• MATERIAL FOR THIS TASK
•••••

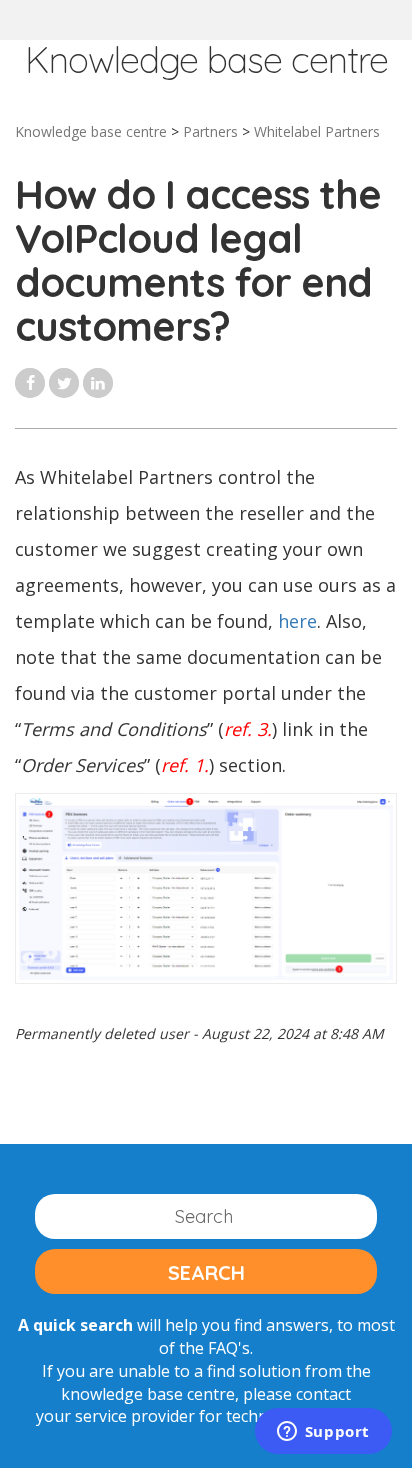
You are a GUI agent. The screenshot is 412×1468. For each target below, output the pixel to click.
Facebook (30, 383)
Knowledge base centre (91, 131)
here (297, 621)
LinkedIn (98, 383)
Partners (210, 131)
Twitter (64, 383)
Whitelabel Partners (317, 131)
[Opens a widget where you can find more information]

•••••

• EXERCISE OBJECTIVE
Pictures are to be left out; the listing above is otherwise to be copied exactly.

• RESPONSE AREA
You are a GUI agent. The screenshot is 412×1468. For each target below, output the pixel to click.
Facebook (30, 383)
Knowledge base centre (91, 131)
here (297, 621)
LinkedIn (98, 383)
Partners (210, 131)
Twitter (64, 383)
Whitelabel Partners (317, 131)
[Opens a widget where you can find more information]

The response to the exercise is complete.